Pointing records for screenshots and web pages
====

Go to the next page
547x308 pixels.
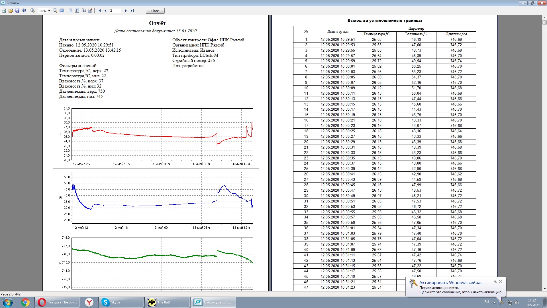(x=126, y=11)
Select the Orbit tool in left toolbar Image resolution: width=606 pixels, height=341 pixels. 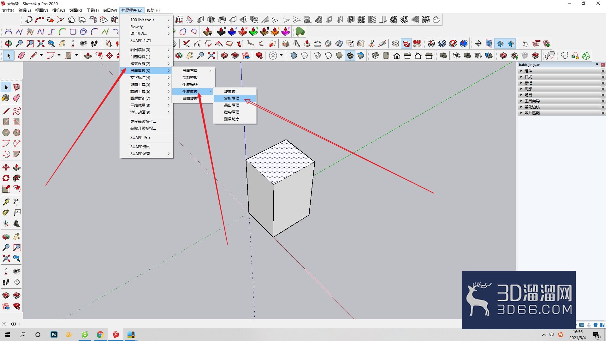[x=6, y=236]
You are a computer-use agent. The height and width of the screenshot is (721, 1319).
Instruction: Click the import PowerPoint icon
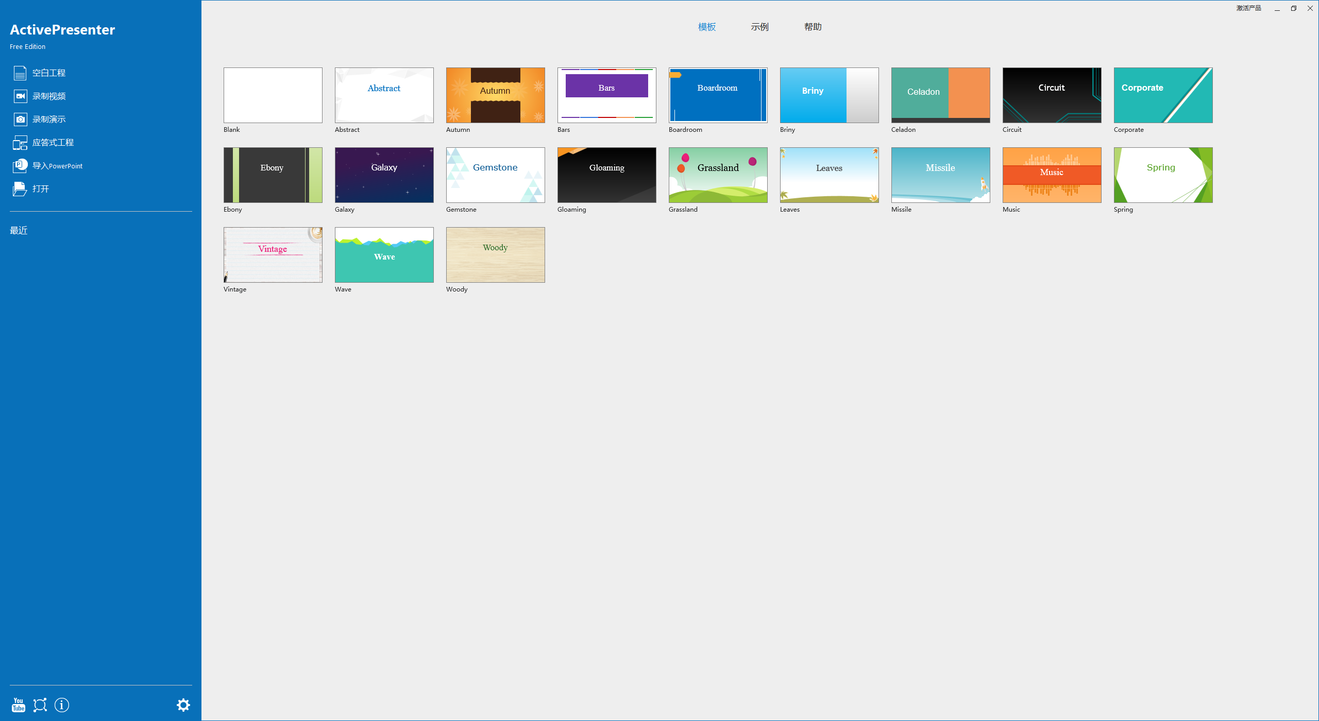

====

Please rewrite the stretch from the line that contains "You are a computer-use" through the end of the records, replacing "icon" with "button" and changing nothing else. Leave the pictures out of your answer.

> _REPLY TO THE TASK_
You are a computer-use agent. The height and width of the screenshot is (721, 1319).
Instruction: Click the import PowerPoint button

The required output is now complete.